Saved entries:
· · · · · · ·
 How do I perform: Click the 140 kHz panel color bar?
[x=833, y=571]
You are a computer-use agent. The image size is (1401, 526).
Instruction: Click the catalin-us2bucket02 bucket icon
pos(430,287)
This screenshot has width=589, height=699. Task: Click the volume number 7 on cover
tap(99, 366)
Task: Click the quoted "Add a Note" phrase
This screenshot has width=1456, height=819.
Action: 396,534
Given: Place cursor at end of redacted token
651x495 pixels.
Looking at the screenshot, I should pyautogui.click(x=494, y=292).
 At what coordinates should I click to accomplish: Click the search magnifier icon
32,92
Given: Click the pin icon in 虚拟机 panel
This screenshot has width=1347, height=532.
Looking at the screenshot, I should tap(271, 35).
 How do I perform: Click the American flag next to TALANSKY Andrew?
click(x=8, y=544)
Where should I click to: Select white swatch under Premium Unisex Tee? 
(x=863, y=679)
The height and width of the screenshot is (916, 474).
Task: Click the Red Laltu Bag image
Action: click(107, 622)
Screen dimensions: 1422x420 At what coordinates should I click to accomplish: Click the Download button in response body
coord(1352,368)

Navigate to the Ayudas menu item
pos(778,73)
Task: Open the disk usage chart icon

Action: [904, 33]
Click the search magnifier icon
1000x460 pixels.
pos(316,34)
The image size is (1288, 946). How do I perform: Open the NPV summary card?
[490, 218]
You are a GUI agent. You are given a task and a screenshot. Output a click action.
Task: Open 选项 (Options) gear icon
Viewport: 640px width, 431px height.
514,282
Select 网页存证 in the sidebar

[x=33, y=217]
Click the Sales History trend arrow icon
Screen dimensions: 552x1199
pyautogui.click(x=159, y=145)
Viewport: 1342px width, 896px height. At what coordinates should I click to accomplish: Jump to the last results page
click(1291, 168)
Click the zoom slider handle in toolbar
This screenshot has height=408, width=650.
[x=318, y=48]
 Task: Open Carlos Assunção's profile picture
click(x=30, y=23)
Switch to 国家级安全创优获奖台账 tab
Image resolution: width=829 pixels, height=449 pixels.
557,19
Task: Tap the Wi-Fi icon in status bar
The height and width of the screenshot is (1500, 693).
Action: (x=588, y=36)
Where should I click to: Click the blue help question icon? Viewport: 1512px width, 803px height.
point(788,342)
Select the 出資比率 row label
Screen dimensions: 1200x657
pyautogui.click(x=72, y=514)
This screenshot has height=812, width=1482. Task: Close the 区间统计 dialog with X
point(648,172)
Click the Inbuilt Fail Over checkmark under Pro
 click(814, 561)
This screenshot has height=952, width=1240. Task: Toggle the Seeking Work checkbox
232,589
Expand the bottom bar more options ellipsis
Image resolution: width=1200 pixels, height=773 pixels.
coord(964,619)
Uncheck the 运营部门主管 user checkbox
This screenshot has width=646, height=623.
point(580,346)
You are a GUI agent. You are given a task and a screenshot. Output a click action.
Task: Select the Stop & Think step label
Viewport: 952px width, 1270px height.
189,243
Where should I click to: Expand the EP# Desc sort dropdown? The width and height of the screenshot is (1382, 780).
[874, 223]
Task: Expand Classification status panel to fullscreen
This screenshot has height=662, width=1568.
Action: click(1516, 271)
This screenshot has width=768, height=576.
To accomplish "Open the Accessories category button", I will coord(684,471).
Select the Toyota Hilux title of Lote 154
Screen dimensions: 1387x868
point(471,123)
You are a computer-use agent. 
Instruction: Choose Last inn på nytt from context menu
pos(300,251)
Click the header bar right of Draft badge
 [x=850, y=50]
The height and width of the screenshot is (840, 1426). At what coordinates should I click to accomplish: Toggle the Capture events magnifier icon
· · · · · · ·
Exercise: Each record must be returned in full and exactly.

Response:
 How do I perform: Click the 140 kHz panel color bar?
[x=833, y=571]
You are a computer-use agent. The image size is (1401, 526).
Instruction: Click the catalin-us2bucket02 bucket icon
pos(430,287)
This screenshot has width=589, height=699. Task: Click the volume number 7 on cover
tap(99, 366)
Task: Click the quoted "Add a Note" phrase
This screenshot has width=1456, height=819.
Action: 396,534
Given: Place cursor at end of redacted token
651x495 pixels.
Looking at the screenshot, I should pyautogui.click(x=494, y=292).
 At what coordinates should I click to accomplish: Click the search magnifier icon
32,92
Given: Click the pin icon in 虚拟机 panel
This screenshot has width=1347, height=532.
Looking at the screenshot, I should tap(271, 35).
 How do I perform: Click the American flag next to TALANSKY Andrew?
click(x=8, y=544)
Where should I click to: Select white swatch under Premium Unisex Tee? 
(x=863, y=679)
The height and width of the screenshot is (916, 474).
Task: Click the Red Laltu Bag image
Action: click(107, 622)
Screen dimensions: 1422x420 At what coordinates should I click to accomplish: Click the Download button in response body
coord(1352,368)

Navigate to the Ayudas menu item
pos(778,73)
Task: Open the disk usage chart icon

Action: [904, 33]
Click the search magnifier icon
1000x460 pixels.
pos(316,34)
The image size is (1288, 946). How do I perform: Open the NPV summary card?
[490, 218]
You are a GUI agent. You are given a task and a screenshot. Output a click action.
Task: Open 选项 (Options) gear icon
Viewport: 640px width, 431px height.
514,282
Select 网页存证 in the sidebar

[x=33, y=217]
Click the Sales History trend arrow icon
Screen dimensions: 552x1199
pyautogui.click(x=159, y=145)
Viewport: 1342px width, 896px height. At what coordinates should I click to accomplish: Jump to the last results page
click(1291, 168)
Click the zoom slider handle in toolbar
This screenshot has height=408, width=650.
[x=318, y=48]
 Task: Open Carlos Assunção's profile picture
click(x=30, y=23)
Switch to 国家级安全创优获奖台账 tab
Image resolution: width=829 pixels, height=449 pixels.
557,19
Task: Tap the Wi-Fi icon in status bar
The height and width of the screenshot is (1500, 693).
Action: (x=588, y=36)
Where should I click to: Click the blue help question icon? Viewport: 1512px width, 803px height.
point(788,342)
Select the 出資比率 row label
Screen dimensions: 1200x657
pyautogui.click(x=72, y=514)
This screenshot has height=812, width=1482. Task: Close the 区间统计 dialog with X
point(648,172)
Click the Inbuilt Fail Over checkmark under Pro
 click(814, 561)
This screenshot has height=952, width=1240. Task: Toggle the Seeking Work checkbox
232,589
Expand the bottom bar more options ellipsis
Image resolution: width=1200 pixels, height=773 pixels.
coord(964,619)
Uncheck the 运营部门主管 user checkbox
This screenshot has width=646, height=623.
point(580,346)
You are a GUI agent. You are given a task and a screenshot. Output a click action.
Task: Select the Stop & Think step label
Viewport: 952px width, 1270px height.
189,243
Where should I click to: Expand the EP# Desc sort dropdown? The width and height of the screenshot is (1382, 780).
[874, 223]
Task: Expand Classification status panel to fullscreen
This screenshot has height=662, width=1568.
Action: click(1516, 271)
This screenshot has width=768, height=576.
To accomplish "Open the Accessories category button", I will coord(684,471).
Select the Toyota Hilux title of Lote 154
Screen dimensions: 1387x868
point(471,123)
You are a computer-use agent. 
Instruction: Choose Last inn på nytt from context menu
pos(300,251)
Click the header bar right of Draft badge
 [x=850, y=50]
The height and width of the screenshot is (840, 1426). At what coordinates should I click to accomplish: Toggle the Capture events magnifier icon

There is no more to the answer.